Anyone know these guys or have some more frequent conversations going on somewhere else? I left them a brief memo.

----------


## Compro01

TS in IRC parlance is Time Stamp, not Teamspeak. The long number is that time stamp in UNIX time (It's the number of seconds since midnight GMT, January 1, 1970).  1277508248 corresponds to Friday, June 5, 2010 at 11:24:08 PM GMT.

1403639902 is yesterday (June 24) at 7:58:22 PM GMT, roughly 20 minutes before your post here, so it's presumably when you wandered into the channel.

What all that means is that #peachy is completely and totally unrelated to the peachy printer project.  It was created about 4 years ago, used for about 9 weeks, then abandoned and it hasn't had anyone in it since then.
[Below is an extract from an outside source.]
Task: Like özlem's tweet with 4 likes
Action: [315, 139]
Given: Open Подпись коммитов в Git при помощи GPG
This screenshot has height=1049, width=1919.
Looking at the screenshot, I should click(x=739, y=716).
#peachyprinter appears to be related, if only tangentially.  There's a Jordan Rinke on the list of backers on kickstarter, so it looks like this guy was looking to see if there was an IRC channel for the peachy printer project back in January and ended up actually creating the channel as it didn't previously exist.  Then it appears this fellow checked the channel occasionally to see if anyone else would show up, but gave up on that after 2 weeks and the channel was similarly abandoned since.

----------


## BrockMcKean

Hah. Well I know what a Unix Timestamp is! I just didn't realize TS stood for timestamp there. I mistakenly viewed the automated notice as a topic or message left behind by a person.  :Smile:  Makes sense now, thanks. However, my question still remains. If not IRC, perhaps Google+? Is there a more rapid medium of communication anyone else uses than this forum? I just think it would be cool to tackle some of these problems together sometimes. If people are working on the same things or want some help it would be nice to have a virtual maker space just for peachy since the community is so small right now and I think anything to advance the open source goals would be great.  :Smile:  An extra set of eyes always helps me for sure.

----------